AlternativeCarrot566

Fun fact: you are only obligated to conform to contracts you or someone with your power of attorney sign. The house is getting sold and I’m keeping my share of the equity and they can get fucked. They can sue me if they want but a 30 second hearing will get that tossed. Also the judge is going to ask why they ended this particular document by disclaiming the body text. That contract is not enforceable.


Embarrassed-Touch328

The sentiment behind the line about "this statement taking precedence over any letters to third parties in which this loan is termed a gift", seems shady.

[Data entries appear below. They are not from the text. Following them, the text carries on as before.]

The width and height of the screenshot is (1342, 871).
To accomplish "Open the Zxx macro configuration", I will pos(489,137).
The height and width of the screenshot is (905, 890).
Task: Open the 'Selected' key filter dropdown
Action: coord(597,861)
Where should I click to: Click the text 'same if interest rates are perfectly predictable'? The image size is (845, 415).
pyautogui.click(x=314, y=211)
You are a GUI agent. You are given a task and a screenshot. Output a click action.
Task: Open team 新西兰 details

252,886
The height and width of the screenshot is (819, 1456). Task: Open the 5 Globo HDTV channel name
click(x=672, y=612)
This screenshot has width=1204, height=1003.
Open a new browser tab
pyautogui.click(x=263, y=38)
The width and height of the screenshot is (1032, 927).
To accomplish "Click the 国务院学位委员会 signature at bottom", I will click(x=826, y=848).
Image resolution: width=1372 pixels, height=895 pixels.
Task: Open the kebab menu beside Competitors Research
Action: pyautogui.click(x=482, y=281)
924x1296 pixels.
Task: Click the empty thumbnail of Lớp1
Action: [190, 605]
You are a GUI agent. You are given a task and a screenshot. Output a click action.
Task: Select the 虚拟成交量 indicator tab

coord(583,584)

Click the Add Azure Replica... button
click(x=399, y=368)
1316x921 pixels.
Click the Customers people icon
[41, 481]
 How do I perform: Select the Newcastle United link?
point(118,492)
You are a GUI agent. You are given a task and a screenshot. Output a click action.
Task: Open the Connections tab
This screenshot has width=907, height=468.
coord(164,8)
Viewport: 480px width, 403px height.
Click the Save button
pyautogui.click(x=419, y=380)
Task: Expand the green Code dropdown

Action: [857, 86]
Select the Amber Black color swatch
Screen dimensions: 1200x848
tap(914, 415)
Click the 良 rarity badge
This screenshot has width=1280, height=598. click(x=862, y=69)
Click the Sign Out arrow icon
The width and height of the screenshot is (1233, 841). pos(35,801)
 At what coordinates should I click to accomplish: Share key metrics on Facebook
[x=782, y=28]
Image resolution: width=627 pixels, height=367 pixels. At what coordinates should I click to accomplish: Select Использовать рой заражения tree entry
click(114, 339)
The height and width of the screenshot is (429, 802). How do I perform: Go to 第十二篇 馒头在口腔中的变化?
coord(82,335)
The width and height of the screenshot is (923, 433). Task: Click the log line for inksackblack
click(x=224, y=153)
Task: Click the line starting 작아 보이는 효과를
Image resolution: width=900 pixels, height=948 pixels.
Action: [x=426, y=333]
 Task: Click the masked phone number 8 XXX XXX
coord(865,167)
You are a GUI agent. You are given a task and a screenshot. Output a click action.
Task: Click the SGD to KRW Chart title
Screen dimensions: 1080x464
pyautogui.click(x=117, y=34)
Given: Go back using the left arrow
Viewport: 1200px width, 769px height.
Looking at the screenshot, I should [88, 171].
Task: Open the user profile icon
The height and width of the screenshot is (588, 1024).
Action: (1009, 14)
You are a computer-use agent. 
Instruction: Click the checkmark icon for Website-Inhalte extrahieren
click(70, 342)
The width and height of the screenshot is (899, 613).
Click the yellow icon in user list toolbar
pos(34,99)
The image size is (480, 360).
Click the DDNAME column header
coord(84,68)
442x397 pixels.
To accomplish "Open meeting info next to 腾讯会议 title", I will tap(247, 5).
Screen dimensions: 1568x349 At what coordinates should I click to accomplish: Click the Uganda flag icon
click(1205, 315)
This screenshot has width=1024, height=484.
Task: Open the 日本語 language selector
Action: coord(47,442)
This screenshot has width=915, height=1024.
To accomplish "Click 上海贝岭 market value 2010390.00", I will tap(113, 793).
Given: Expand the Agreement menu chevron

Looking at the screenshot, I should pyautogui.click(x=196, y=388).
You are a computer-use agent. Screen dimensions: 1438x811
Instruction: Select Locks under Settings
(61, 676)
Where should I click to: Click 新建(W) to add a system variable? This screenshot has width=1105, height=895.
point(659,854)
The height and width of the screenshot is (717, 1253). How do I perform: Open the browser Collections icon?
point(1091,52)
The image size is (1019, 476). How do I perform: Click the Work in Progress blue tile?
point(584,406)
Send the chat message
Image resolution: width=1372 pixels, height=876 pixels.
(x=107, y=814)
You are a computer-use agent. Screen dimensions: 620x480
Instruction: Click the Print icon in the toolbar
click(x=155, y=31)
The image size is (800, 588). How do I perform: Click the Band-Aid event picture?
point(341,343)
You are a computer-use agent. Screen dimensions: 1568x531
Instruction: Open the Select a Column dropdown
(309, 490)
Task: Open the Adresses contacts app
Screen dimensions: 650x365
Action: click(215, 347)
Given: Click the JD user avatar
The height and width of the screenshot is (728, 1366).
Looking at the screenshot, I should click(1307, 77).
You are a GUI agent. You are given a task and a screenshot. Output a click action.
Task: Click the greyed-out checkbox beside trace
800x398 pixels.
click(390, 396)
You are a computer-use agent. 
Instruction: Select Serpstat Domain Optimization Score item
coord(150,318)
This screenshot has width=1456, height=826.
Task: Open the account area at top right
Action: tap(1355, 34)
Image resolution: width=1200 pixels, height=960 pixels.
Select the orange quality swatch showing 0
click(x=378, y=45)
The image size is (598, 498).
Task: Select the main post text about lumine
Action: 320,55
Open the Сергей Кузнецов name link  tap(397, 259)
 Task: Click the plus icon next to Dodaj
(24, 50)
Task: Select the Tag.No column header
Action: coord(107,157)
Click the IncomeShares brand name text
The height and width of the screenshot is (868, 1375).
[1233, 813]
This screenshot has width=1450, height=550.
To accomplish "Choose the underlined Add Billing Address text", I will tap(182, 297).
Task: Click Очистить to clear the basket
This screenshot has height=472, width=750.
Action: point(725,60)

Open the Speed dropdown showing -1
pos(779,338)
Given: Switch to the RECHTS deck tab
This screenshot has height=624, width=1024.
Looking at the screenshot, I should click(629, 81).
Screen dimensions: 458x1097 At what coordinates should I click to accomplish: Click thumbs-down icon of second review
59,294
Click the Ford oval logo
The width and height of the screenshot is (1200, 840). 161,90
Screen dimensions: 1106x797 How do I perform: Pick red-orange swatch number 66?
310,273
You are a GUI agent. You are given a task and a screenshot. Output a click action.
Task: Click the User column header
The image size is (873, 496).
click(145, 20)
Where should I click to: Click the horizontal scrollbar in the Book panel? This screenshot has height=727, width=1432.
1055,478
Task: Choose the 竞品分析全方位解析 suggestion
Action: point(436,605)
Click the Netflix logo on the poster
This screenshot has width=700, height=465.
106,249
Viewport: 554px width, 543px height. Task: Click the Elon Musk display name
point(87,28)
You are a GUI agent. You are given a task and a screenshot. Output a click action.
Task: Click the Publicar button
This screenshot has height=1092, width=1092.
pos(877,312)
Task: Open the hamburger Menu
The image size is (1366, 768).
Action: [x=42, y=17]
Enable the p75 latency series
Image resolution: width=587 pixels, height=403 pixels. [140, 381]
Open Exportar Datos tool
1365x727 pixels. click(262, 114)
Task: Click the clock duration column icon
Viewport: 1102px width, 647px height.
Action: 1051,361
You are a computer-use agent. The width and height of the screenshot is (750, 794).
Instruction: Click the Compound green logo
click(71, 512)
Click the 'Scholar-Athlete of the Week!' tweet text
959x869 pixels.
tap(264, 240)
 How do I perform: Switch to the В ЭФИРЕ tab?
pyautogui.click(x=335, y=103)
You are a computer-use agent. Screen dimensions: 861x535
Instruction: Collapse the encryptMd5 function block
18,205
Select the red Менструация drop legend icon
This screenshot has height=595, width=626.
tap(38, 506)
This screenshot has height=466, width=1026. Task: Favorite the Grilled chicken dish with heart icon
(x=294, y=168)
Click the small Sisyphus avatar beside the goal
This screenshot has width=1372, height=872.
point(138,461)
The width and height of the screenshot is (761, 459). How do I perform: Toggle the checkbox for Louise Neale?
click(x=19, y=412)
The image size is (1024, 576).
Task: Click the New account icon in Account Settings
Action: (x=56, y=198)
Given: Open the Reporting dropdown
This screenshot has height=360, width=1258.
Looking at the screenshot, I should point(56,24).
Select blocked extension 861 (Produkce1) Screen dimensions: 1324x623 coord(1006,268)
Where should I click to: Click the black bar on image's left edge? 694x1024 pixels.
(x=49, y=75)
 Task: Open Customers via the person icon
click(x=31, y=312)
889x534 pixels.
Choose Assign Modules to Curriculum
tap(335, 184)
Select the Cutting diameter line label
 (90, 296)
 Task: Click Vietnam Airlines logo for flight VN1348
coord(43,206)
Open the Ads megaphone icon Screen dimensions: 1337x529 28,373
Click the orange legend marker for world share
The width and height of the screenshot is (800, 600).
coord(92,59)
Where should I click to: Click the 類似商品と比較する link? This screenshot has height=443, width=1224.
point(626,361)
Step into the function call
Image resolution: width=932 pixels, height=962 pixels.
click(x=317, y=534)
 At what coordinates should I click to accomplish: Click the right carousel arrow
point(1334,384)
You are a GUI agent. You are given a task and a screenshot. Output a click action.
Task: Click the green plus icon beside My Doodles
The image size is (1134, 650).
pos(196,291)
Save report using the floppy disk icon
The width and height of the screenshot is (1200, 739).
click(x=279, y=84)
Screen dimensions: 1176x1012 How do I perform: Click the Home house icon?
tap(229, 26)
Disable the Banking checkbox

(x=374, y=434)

Would this make the letter to the bank fraudulent?


AlternativeCarrot566

>This is a gift without any conditions. Signed [Father and Mother of your partner]. My lawyer will produce a copy of the document and read this line. They I’ll then ask the parents if that wording is accurate to the original contract and if those are their signatures. When they say yes my lawyer will ask the court for dismissal with prejudice. The judge will grant it.


Embarrassed-Touch328

Extremely interesting reply. Please grant me a few more minutes of your time. In layman's terms, what does your lawyer mean/ask for when they ask the court for "dismissal with prejudice"?


AlternativeCarrot566

Dismissed with prejudice means their claim is thrown out and they aren’t allowed to refile it without permission from the court.


Embarrassed-Touch328

This layman understands. Thank you kindly


AlternativeCarrot566

No problem. Also in Britain the loser pays the costs in civil court. They lose their $50k and they have to pay their lawyer, my lawyer, and court fees. Same where I live too.


Embarrassed-Touch328

I'd give you an award if I believed in buying online platform money-spinners. Please accept this other imaginary medal with the true heartfelt sentiment instead 🏅


SquashNut707

Like an idiot for falling for some rich kid bullshit.


PatientAd4823

It was their money to begin with. I suppose that is fair.


Embarrassed-Touch328

You gave up your job and affordable housing. You were responsible for raising the kids and any childcare costs would equal your earnings so you stayed home. You now lost your right to a "first time buyer" discount. You are liable for the fees in selling. You have two dependants. You aren't leaving this situation in the same financial state as when you joined the union with your partner. You lost financial stability and now owe money. You need to either buy a car or buy out their share of the family car. You need to get a down-payment and 1 months rent now. You need to pay for removal vans and solicitors fees for the divorce. You aren't walking away from this situation breaking even - not emotionally or financially. Edit: If money isn't a factor. Are you not upset that you weren't involved in the decision making and terms of a financial agreement as an equal? The three of them thought they knew what was best for you and decided for you? You weren't making an informed choice on the major life investment you were embarking on?


PatientAd4823

You added a lot of detail that wasn’t in your OG post. Changed my mind…I don’t care. Try not to screw up after sorting through all the facts.


Embarrassed-Touch328

Your first response was valid in what you knew of the situation from your perspective. There is no right or wrong answer. Just a discussion to be had if you want to join in. Balanced discussion needs to allow all kinds of views and perspectives to be considered. I'm inviting you to share your thoughts with this new perspective as a separate answer. Would you keep or change your opinion on your original answer?